結局ガッチガチの、筋肉の檻に拘束されたまま呪いを解く事になった。

仕方ないのだ。人族と鬼神はつがいへの執着度が変わらないらしいので、種族が変わっても重すぎる愛は変わらないのである。




さて、エルフの彼にはめられている呪いの魔道具だが、よく見ると黒く塗られたラップが張り付いていた。さっきの結界といい、今日はラップばかりだなと思いながら心の中でラップよ消えろと願う。

黒く塗られたラップはあっという間に消えて無くなり、エルフは呆気にとられたように「え……?」と、足首に巻かれた鉄の枷を見ている。

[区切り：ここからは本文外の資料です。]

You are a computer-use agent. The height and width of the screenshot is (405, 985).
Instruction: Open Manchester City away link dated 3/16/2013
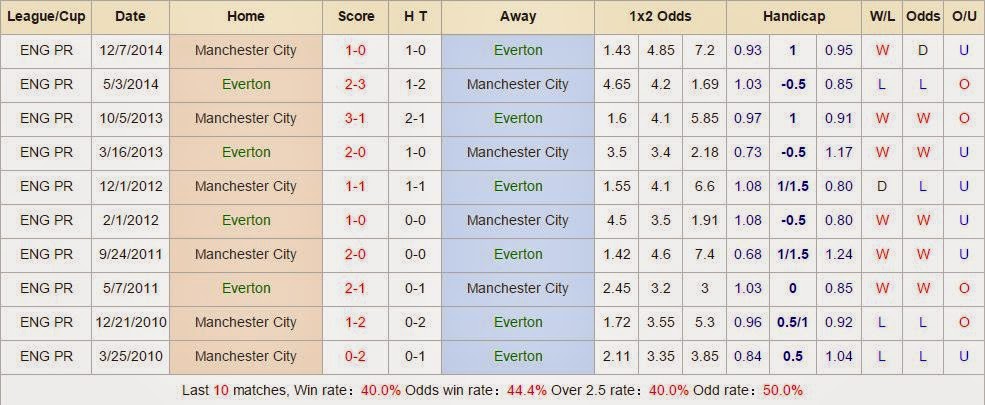point(518,152)
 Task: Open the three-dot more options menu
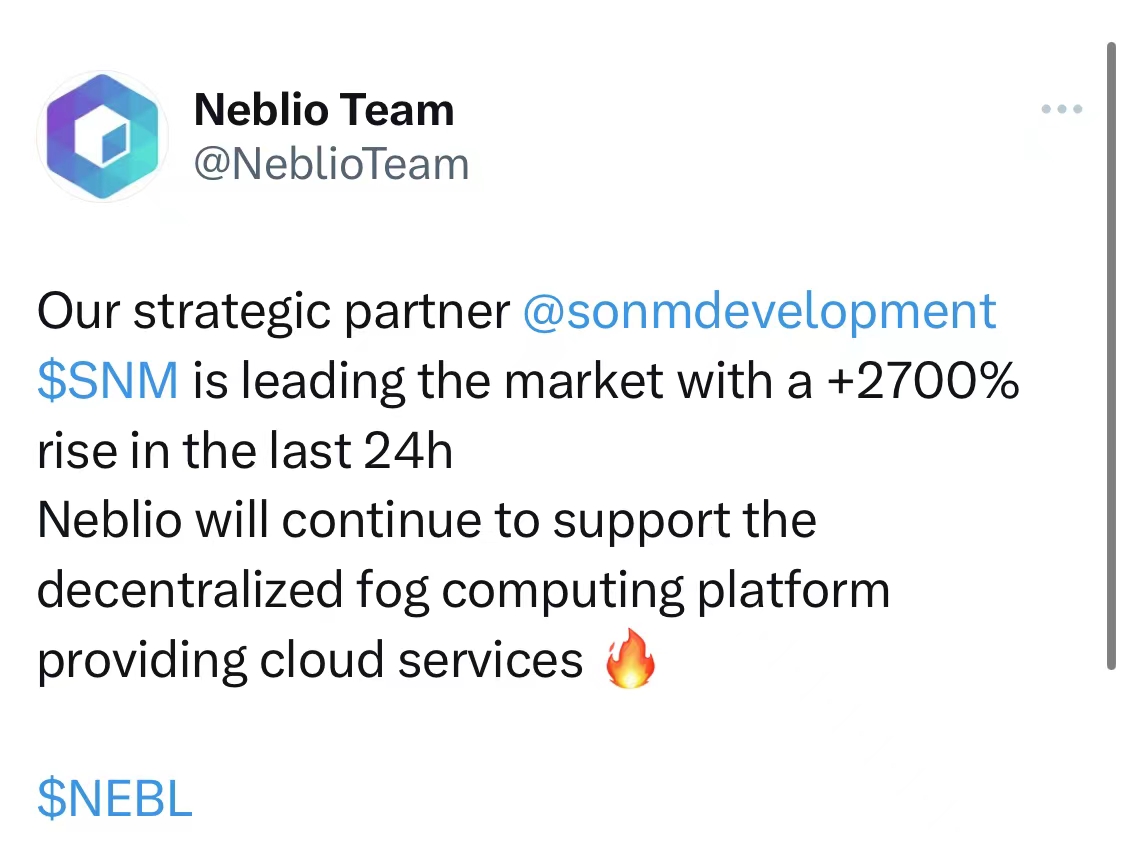pyautogui.click(x=1062, y=109)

鎖に繋がれた枷自体はまだ取れてはいないが、呪いや穢れは今ので無くなったはずだ。

ただし私にはロードの言う禍々しい力や、トモコの言う気持ち悪さ等は感じなかったので、本当に穢れや呪いが無くなっているのかは定かではない。黒塗りのラップが無くなっているのは確かだが。


「どうかな?」


確認の為に皆を見れば、一番に答えてくれたのはやはりヴェリウスで、


『さすがミヤビ様です。穢れどころか呪いまで綺麗さっぱり無くなっております』


と誉めてくれた。


「みーちゃんのお祓いで気持ち悪さが無くなったよ~」


人を神主か何かのように言ってくるトモコに冷たい目を向け、その後に上を向く。


「ああ。禍々しさが無くなってる。やっぱり俺のミヤビはすげぇなぁ」


とロードに愛し気に見つめられ、頭を撫でられたのだ。